Well Apple Investors, I must say that things were looking pretty tantalizing going into the close today. It looked like there might be an opportunity for a quick 1 to 2 day trade setting up. There were all kinds of confirming indicators, like positive divergences on the RSI and MACDs of most of the indexes. And although the advance-decline line wasn’t spectacular, it had gone slightly positive going into the second half of the trading session. We haven’t seen that combination for quite some time.
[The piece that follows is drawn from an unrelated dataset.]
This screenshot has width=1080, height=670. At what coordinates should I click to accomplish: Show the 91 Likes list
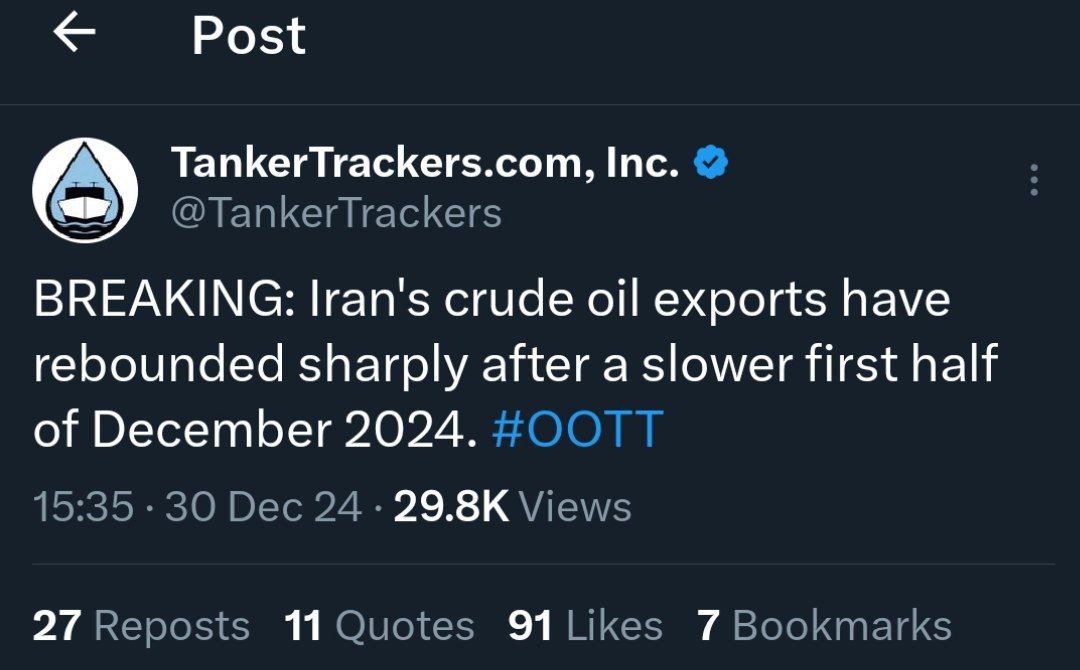coord(585,626)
So at about 3:40 I decided to draft an email alert to the Wilderness Investors, letting them know that we might have a small opportunity to make a buck or two. That things were setting up for a near-term rally. Nothing big, mind you, that’s why I was very cautious in the alert, and said that it wasn’t worth throwing any money at it other than pocket change. I believe I said a 100 bucks. And I did spell out all the caveats. By the way, I didn’t push the send button until after the market close.

Right after writing the note I had to pack up and go home. So, I didn’t get to see the close. When I got home, my jaw dropped! To my dismay, in the time I had started writing the note, to the time the market closed, the S&P went from essentially even, a no gain day, to a 3.2% decline! But that’s not the worst of it, not only was it a huge loss, but we also broke through an important support level (850) on the S&P as well, all in one fell swoop!

The next level of support on the S&P is 839, which is the low of this Bear and the last bastion of support before the 2002 Bear lows. There’s a consensus among many Technical Analysts and big desk traders that 786 represents critical support. But the ultimate low of 2002 is 775.68, and that is the bottom line! If we drop below this level there’s a world of worry ahead!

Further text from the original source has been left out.